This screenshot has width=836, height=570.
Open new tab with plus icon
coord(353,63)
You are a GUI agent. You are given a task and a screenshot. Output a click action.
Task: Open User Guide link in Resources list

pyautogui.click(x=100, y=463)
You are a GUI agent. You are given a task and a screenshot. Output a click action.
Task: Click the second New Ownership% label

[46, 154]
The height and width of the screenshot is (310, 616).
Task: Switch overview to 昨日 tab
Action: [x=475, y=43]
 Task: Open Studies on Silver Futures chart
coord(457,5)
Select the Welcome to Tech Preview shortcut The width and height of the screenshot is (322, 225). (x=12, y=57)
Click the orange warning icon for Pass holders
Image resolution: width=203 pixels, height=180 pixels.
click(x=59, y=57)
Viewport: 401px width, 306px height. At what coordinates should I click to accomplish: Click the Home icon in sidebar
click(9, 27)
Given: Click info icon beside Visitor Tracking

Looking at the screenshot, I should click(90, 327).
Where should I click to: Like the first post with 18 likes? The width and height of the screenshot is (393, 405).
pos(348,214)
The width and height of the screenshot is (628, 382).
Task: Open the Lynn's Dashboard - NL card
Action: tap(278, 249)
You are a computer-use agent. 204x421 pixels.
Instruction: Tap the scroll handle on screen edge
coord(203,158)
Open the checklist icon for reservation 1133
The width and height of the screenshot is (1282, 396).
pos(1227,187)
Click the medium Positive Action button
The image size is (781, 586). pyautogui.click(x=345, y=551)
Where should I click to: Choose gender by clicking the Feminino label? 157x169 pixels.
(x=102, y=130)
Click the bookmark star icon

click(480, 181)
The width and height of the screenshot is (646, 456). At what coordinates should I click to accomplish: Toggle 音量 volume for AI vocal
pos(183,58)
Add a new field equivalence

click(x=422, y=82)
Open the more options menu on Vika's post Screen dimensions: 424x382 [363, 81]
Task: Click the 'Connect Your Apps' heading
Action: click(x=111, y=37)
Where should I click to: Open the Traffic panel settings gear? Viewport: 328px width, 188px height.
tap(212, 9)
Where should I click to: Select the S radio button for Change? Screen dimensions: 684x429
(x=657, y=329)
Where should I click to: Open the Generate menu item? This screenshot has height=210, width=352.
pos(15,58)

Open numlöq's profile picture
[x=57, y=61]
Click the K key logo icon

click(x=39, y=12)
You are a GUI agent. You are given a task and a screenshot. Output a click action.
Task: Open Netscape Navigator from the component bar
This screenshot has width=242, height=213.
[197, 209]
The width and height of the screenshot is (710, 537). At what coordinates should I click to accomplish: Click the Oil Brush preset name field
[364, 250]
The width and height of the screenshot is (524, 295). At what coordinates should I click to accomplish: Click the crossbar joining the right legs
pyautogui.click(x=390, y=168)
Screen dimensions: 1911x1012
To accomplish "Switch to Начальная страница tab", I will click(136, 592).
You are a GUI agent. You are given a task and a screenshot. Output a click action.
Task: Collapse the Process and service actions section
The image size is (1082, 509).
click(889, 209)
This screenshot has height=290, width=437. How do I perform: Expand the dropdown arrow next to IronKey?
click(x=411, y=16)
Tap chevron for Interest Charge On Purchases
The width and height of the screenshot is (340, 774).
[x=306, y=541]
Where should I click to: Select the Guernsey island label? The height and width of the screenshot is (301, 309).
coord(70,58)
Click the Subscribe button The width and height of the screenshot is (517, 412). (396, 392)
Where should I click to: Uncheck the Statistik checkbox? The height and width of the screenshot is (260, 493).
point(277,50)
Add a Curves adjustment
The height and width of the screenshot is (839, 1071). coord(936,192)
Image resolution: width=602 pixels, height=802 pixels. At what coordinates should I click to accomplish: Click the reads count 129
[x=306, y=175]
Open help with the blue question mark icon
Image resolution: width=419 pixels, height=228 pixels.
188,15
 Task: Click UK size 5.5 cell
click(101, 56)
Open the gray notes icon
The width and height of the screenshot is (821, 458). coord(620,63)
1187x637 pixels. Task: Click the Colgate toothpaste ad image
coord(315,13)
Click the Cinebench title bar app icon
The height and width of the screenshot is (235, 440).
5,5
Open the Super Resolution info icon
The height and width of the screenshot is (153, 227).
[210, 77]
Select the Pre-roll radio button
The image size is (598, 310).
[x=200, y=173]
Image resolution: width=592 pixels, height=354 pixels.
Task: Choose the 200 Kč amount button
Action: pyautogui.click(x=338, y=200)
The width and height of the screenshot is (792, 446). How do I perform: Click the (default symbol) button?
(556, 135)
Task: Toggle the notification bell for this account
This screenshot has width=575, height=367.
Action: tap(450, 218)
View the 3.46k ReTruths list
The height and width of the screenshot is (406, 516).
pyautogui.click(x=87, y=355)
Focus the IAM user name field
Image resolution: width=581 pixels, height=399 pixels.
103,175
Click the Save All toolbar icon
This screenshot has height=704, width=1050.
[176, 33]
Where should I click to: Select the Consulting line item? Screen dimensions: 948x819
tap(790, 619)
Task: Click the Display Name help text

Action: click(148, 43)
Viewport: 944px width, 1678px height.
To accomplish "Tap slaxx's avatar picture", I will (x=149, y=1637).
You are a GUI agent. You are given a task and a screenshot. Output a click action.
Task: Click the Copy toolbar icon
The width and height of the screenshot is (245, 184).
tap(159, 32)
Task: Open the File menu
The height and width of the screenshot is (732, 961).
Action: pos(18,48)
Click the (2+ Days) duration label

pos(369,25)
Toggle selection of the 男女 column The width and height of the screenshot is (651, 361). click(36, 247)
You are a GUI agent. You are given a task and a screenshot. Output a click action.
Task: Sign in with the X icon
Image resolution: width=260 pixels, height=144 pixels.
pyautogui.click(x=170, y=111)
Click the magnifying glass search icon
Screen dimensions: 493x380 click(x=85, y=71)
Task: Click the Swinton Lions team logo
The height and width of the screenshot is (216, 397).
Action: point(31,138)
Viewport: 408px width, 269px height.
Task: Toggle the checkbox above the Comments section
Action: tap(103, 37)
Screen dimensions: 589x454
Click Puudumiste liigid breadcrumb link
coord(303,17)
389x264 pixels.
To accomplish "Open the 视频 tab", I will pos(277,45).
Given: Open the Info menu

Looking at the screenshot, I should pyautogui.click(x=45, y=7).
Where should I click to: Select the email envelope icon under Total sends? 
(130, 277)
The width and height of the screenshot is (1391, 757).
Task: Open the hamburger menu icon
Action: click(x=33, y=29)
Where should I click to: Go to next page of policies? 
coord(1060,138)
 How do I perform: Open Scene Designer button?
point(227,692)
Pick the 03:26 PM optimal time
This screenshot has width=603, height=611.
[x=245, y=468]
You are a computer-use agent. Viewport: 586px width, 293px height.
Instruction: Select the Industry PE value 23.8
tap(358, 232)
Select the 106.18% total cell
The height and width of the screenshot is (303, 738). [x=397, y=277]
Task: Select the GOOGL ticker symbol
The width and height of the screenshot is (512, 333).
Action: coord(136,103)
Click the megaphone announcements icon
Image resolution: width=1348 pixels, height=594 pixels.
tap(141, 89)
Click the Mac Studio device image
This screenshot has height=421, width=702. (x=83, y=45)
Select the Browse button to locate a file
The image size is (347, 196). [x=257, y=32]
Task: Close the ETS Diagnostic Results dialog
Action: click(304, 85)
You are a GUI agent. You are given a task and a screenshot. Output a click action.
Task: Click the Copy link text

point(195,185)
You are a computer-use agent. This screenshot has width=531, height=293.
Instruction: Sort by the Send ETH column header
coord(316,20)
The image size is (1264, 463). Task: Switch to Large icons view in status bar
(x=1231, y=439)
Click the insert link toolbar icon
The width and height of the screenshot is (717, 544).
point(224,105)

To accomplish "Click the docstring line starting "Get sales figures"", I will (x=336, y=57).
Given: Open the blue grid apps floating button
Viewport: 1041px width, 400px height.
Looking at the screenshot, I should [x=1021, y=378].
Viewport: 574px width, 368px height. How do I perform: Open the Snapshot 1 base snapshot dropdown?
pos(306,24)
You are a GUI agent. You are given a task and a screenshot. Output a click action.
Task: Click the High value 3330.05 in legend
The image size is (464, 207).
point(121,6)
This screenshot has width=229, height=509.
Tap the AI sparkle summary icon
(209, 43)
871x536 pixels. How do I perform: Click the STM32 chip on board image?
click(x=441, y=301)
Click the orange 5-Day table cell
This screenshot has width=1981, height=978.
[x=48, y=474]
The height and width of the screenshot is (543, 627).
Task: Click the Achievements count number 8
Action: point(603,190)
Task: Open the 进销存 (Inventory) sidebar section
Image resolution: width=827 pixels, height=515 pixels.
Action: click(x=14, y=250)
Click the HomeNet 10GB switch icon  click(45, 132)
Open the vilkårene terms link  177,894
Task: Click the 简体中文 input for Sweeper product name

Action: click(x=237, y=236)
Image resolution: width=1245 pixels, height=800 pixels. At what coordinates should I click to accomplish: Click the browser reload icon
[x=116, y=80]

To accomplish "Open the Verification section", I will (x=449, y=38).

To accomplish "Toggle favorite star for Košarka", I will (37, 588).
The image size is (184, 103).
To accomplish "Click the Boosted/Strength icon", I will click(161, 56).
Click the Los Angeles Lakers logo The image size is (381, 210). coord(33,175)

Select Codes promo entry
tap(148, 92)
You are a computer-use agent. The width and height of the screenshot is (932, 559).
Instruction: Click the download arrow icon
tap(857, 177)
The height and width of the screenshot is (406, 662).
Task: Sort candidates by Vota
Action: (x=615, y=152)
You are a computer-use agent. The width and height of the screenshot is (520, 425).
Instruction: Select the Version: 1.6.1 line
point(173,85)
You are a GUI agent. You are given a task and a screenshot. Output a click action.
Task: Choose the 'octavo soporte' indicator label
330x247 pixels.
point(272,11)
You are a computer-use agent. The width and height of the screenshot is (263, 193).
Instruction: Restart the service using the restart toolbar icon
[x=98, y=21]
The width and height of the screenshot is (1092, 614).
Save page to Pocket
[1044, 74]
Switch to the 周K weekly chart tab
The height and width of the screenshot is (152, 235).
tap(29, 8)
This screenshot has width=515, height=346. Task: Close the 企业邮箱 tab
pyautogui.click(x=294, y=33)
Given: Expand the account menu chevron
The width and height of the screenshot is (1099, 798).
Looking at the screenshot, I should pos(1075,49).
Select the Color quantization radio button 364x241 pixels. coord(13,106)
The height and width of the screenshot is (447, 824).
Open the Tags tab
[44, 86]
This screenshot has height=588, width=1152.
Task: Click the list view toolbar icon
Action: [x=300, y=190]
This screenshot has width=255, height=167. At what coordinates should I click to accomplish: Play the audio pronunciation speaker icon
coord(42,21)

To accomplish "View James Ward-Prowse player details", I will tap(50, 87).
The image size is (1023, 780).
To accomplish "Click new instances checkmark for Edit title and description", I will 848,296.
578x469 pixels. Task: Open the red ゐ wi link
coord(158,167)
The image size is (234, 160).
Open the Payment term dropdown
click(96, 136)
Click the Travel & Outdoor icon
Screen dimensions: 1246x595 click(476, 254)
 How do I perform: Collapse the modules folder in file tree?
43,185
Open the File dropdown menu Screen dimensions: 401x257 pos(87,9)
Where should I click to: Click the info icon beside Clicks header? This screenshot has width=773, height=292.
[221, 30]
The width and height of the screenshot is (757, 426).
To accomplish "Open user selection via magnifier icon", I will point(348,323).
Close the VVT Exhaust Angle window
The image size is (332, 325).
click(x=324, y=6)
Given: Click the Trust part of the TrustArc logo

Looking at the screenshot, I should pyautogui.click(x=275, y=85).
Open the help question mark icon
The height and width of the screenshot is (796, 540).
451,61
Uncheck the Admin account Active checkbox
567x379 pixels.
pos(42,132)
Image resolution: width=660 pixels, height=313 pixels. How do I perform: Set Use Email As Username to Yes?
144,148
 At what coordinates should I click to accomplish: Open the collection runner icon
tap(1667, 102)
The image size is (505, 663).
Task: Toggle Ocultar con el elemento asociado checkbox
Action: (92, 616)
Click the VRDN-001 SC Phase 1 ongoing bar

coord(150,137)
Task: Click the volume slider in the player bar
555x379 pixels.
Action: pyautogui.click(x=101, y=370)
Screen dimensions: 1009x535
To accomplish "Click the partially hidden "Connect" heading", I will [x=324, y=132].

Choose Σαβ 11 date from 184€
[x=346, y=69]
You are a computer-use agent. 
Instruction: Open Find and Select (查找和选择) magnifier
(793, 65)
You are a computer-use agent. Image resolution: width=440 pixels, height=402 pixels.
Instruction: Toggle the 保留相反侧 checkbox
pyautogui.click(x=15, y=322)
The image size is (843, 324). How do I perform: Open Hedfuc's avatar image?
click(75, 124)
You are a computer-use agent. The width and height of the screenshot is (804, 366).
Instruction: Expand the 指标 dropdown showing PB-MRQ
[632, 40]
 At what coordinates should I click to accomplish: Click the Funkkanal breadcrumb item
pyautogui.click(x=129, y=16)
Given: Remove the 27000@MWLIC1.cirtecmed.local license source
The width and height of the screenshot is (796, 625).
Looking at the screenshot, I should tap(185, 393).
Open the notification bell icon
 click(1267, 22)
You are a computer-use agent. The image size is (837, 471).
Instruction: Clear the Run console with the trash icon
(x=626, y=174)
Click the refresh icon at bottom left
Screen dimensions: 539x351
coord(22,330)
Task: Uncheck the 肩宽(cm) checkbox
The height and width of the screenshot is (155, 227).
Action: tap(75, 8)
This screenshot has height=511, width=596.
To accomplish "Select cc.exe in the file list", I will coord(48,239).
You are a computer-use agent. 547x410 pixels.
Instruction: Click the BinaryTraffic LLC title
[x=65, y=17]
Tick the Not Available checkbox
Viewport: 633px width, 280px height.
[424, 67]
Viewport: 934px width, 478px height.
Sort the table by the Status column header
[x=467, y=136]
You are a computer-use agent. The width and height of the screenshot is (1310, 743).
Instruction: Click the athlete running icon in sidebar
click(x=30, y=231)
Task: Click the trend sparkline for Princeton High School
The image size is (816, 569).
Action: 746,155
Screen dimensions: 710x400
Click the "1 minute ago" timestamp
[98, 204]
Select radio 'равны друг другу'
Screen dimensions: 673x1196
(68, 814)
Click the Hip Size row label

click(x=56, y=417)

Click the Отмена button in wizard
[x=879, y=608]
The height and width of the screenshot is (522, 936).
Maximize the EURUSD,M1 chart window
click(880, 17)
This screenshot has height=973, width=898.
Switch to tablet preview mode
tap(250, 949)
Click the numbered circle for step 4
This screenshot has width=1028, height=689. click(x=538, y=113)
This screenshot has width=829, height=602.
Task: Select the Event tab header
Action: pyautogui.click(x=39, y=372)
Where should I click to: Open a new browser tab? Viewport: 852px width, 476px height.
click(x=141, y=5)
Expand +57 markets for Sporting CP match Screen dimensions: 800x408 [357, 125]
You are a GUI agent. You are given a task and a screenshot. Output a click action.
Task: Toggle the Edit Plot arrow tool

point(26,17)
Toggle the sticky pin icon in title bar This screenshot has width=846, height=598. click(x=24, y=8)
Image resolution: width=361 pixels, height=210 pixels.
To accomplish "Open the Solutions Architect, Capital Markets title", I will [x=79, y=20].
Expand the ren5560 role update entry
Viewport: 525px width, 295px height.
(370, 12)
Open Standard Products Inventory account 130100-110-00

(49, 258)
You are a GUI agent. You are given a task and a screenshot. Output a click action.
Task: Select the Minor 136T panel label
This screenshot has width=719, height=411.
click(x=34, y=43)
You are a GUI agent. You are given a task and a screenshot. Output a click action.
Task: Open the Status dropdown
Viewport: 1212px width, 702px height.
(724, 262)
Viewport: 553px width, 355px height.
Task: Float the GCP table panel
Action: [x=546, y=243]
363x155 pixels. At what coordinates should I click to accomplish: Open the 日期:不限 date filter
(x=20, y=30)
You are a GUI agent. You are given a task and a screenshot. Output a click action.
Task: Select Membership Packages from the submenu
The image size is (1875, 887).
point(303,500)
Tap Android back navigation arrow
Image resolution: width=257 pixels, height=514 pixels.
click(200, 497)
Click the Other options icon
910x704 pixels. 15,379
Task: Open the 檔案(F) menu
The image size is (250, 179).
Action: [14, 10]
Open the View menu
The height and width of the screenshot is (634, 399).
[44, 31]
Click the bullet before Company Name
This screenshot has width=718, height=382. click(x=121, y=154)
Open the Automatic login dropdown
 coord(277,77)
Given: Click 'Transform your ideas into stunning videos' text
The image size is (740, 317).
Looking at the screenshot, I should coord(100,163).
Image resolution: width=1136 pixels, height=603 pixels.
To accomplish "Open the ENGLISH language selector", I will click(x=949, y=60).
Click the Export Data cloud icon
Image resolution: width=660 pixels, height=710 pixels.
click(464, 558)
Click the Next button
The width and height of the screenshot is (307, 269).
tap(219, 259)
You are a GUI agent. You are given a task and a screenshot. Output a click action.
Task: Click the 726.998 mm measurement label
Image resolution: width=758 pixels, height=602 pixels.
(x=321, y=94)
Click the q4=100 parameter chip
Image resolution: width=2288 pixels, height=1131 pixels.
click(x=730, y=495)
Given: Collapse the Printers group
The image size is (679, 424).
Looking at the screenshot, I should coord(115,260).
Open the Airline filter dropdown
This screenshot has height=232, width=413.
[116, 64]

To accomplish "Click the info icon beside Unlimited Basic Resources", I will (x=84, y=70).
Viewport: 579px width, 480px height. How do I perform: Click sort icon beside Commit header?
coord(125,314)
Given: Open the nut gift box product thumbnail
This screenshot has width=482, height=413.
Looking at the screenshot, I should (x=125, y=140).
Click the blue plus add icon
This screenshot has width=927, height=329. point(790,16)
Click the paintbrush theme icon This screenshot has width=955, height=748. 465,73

▶ _What to do_
Repeat, exactly as they stand above, the lines from the line with "Expand +57 markets" to the line with "Toggle the sticky", both lines included.

▶ _Your response_
Expand +57 markets for Sporting CP match Screen dimensions: 800x408 [357, 125]
You are a GUI agent. You are given a task and a screenshot. Output a click action.
Task: Toggle the Edit Plot arrow tool

point(26,17)
Toggle the sticky pin icon in title bar This screenshot has width=846, height=598. click(x=24, y=8)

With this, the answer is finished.